The task :: Give back only one number: how many lines in the data below contain the word "toolbar".

Material for the task ::

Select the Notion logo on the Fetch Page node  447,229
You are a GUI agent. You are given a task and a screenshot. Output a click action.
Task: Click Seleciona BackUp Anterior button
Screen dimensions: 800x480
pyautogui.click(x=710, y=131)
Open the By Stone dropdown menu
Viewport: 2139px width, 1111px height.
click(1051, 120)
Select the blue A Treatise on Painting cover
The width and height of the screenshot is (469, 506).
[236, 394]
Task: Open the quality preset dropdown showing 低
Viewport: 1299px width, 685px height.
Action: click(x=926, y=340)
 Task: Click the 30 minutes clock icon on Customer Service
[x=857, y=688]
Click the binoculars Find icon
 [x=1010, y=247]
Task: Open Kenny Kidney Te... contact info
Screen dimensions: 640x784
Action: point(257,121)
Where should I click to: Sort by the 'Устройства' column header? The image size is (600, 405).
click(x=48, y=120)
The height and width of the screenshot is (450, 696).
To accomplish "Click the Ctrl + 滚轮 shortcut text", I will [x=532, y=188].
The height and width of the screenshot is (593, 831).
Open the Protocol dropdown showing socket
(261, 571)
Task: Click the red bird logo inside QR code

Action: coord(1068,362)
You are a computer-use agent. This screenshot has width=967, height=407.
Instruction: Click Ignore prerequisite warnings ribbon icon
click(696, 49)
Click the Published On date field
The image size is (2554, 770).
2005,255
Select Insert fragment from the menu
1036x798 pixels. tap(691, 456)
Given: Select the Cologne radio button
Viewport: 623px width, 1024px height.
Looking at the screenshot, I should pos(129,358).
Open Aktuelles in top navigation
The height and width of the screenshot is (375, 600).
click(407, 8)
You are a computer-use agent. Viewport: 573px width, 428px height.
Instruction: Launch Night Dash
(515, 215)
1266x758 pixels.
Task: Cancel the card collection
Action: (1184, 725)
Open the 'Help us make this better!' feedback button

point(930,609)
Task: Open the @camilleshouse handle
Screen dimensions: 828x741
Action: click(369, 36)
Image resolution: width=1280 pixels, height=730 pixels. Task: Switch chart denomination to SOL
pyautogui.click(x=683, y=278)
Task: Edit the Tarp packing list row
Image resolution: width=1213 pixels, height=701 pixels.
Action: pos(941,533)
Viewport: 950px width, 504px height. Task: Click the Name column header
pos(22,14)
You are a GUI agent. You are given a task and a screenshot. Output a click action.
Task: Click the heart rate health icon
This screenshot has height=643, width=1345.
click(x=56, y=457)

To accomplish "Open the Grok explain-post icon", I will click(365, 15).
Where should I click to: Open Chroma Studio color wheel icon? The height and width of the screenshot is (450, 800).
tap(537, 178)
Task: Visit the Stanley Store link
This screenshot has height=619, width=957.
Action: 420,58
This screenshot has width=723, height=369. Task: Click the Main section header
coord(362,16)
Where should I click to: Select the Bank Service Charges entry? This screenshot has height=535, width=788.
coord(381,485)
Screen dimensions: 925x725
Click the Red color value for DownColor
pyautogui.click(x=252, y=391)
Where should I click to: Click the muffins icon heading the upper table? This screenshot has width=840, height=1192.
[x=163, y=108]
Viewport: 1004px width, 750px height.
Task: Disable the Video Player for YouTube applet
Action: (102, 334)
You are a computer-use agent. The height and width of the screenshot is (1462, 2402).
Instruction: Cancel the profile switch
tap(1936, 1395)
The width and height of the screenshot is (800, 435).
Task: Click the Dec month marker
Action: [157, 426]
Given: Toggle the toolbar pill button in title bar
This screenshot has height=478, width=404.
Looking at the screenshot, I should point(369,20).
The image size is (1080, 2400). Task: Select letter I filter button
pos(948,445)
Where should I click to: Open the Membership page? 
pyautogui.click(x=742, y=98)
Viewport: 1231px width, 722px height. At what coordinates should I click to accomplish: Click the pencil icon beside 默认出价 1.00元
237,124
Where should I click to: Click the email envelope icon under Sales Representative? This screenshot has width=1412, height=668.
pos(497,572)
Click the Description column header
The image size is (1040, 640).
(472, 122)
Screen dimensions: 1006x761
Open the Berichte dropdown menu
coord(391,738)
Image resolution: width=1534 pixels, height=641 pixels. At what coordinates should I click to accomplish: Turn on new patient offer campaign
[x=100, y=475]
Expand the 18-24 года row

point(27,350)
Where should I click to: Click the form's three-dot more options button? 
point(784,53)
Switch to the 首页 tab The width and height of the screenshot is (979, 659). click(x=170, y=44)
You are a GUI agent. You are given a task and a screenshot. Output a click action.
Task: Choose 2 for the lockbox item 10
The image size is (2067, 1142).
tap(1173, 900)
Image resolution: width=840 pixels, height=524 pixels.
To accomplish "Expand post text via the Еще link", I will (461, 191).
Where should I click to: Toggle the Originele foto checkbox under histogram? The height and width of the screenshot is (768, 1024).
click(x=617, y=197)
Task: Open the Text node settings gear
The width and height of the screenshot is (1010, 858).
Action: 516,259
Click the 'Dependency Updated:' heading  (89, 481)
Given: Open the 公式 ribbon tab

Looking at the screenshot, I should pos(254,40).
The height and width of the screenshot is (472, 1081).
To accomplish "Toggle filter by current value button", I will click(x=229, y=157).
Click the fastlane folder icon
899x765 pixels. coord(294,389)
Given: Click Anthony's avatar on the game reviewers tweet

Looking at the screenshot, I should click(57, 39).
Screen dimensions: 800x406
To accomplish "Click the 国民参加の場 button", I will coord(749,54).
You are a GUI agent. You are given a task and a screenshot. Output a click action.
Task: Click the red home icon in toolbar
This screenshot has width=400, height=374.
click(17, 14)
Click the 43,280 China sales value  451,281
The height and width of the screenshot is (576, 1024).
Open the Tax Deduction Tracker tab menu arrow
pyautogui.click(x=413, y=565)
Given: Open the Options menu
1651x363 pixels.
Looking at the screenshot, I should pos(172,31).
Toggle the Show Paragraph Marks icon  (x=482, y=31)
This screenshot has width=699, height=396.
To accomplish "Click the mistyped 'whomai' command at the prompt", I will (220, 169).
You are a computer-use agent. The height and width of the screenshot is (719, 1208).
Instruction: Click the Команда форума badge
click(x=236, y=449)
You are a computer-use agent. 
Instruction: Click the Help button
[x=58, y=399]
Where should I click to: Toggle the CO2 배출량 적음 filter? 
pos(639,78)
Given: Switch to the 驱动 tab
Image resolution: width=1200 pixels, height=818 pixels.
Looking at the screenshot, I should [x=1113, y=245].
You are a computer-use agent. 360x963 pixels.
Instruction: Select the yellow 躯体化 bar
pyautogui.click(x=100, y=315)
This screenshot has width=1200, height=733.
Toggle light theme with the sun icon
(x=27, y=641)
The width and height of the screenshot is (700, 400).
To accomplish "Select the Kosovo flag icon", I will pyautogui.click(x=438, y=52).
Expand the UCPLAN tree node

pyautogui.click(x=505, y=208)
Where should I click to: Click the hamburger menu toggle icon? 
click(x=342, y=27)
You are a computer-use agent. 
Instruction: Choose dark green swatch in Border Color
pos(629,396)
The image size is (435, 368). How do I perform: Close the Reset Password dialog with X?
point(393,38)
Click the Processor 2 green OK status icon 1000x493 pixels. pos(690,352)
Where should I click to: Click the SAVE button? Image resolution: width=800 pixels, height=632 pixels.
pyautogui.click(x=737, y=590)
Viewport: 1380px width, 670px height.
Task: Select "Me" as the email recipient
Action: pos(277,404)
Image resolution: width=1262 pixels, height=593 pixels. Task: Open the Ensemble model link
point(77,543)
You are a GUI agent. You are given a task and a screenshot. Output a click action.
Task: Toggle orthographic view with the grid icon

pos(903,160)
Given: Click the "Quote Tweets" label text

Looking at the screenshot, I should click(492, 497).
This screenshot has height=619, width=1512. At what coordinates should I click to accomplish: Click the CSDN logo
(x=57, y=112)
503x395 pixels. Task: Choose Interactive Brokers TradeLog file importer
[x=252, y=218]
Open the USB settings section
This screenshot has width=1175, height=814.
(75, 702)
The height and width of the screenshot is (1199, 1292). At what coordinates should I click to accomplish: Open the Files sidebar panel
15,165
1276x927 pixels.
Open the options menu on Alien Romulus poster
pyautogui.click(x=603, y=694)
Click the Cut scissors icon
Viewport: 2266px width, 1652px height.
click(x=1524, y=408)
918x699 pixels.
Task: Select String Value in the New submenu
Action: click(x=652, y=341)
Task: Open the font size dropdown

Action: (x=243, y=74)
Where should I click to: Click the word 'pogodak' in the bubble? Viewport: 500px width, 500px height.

Answer to this task :: 2